Penelitian ini menguraikan, pertama : Apakah dalam putusan Mahkamah Agung Nomor 2200 K/Pid.Sus/2017 terdapat kesalahan dalam penerapan hukum ? Kedua : bagaimanakah seharusnya, akibat hukum jika dakwaan jaksa penuntut umum tidak terbukti secara sah dan meyakinkan dalam pemeriksaan pada tingkat kasasi (judex juris) ?. Penelitian menggunakan metode penelitian yuridis normatif dengan data sekunder yang terdiri dari bahan hukum primer, sekunder dan tersier. Teknik pengumpulan data dengan studi kepustakaan, metode analisis adalah analisis deskriptif.

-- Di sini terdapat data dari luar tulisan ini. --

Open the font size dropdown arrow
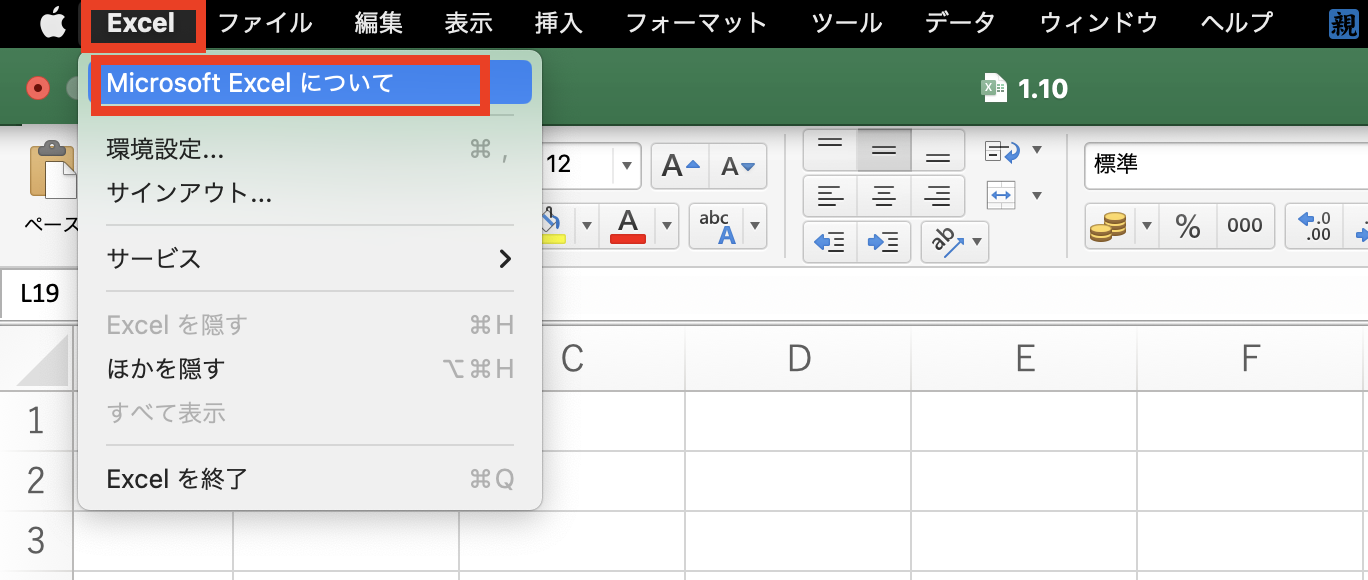Screen dimensions: 1368x580 627,166
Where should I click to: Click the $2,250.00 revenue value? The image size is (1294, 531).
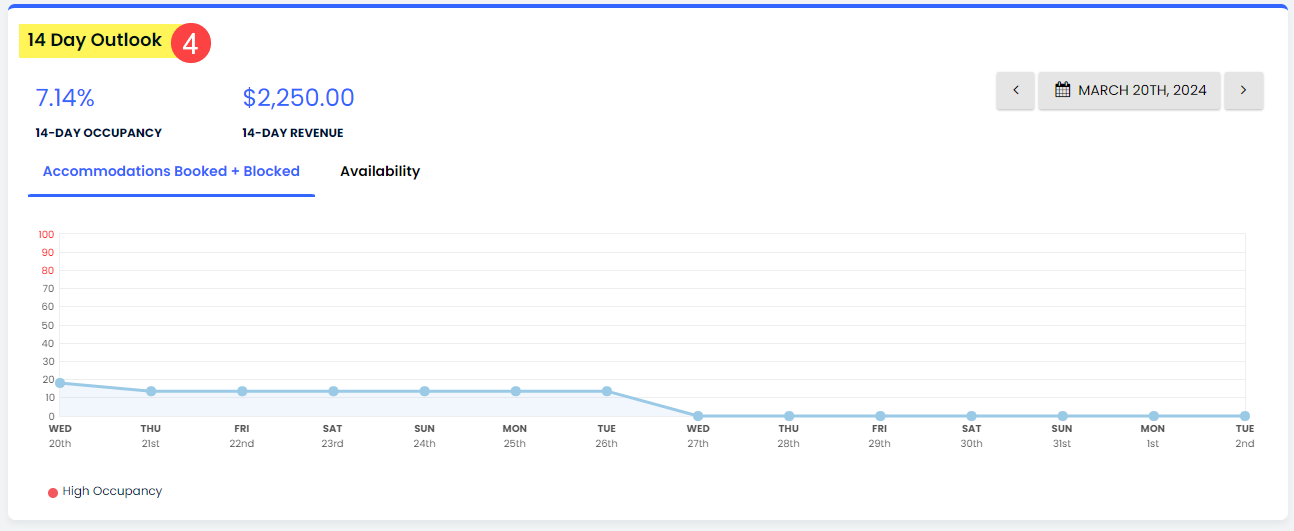click(x=298, y=98)
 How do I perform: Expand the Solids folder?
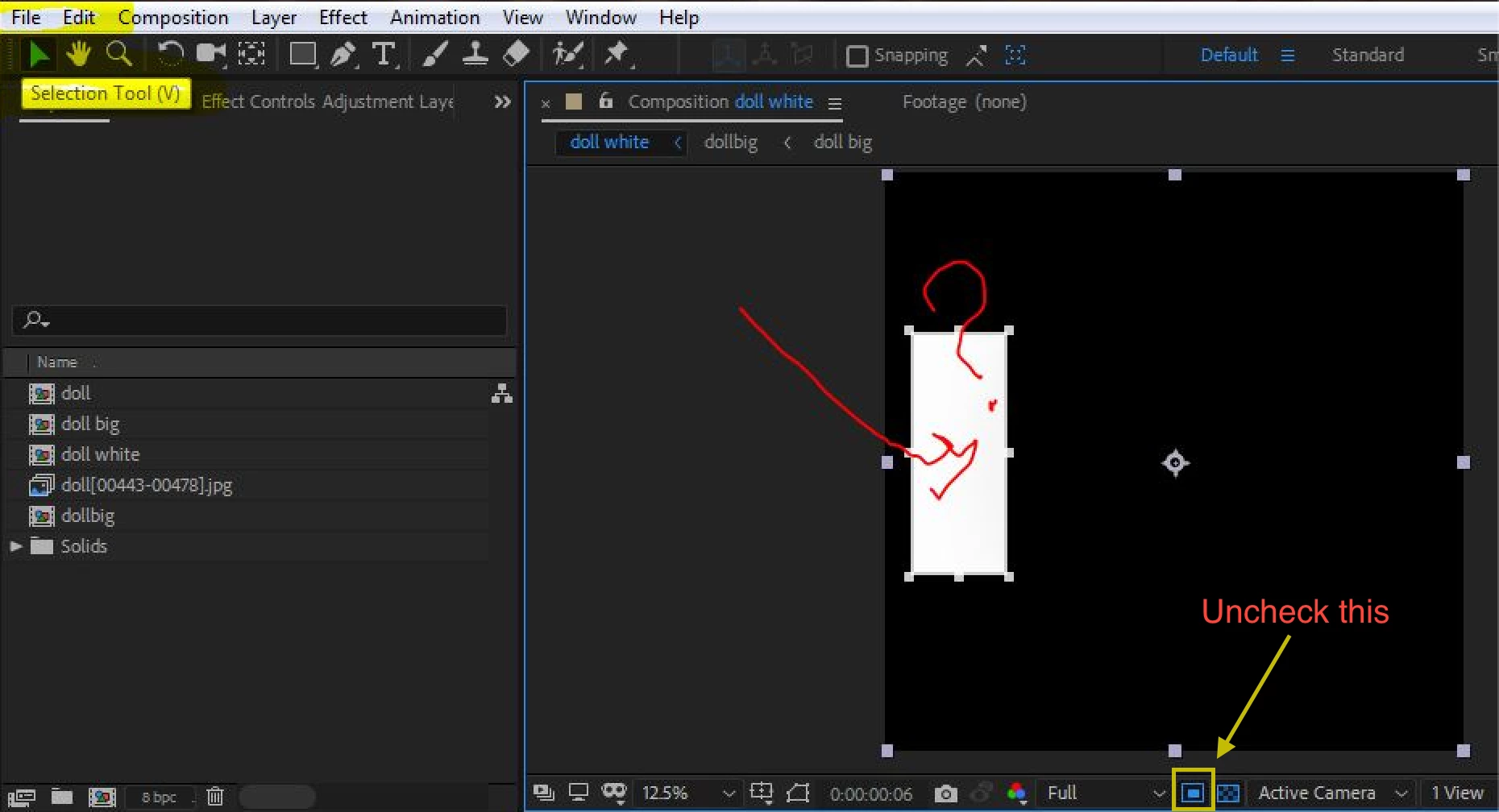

Hasil penelitian sebagai berikut, Pertama : majelis hakim agung salah dalam melakukan penerapan hukum, ultra petita yang dijatuhkan berdasarkan pasal yang tidak pernah di dakwakan dan di tuntut oleh jaksa penuntut umum. Hal tersebut telah melanggar ketentuan Pasal 191 Ayat (1) KUHAP. Kedua : Akibat hukum dari dakwaan jaksa penuntut umum yang tidak terbukti secara sah dan meyakinkan terdakwa dapat diputus bebas (Pasal 191 Ayat (1) KUHAP). Majelis hakim yang menjatuhkan putusan bebas tidak dapat mengajuhkan upaya hukum biasa.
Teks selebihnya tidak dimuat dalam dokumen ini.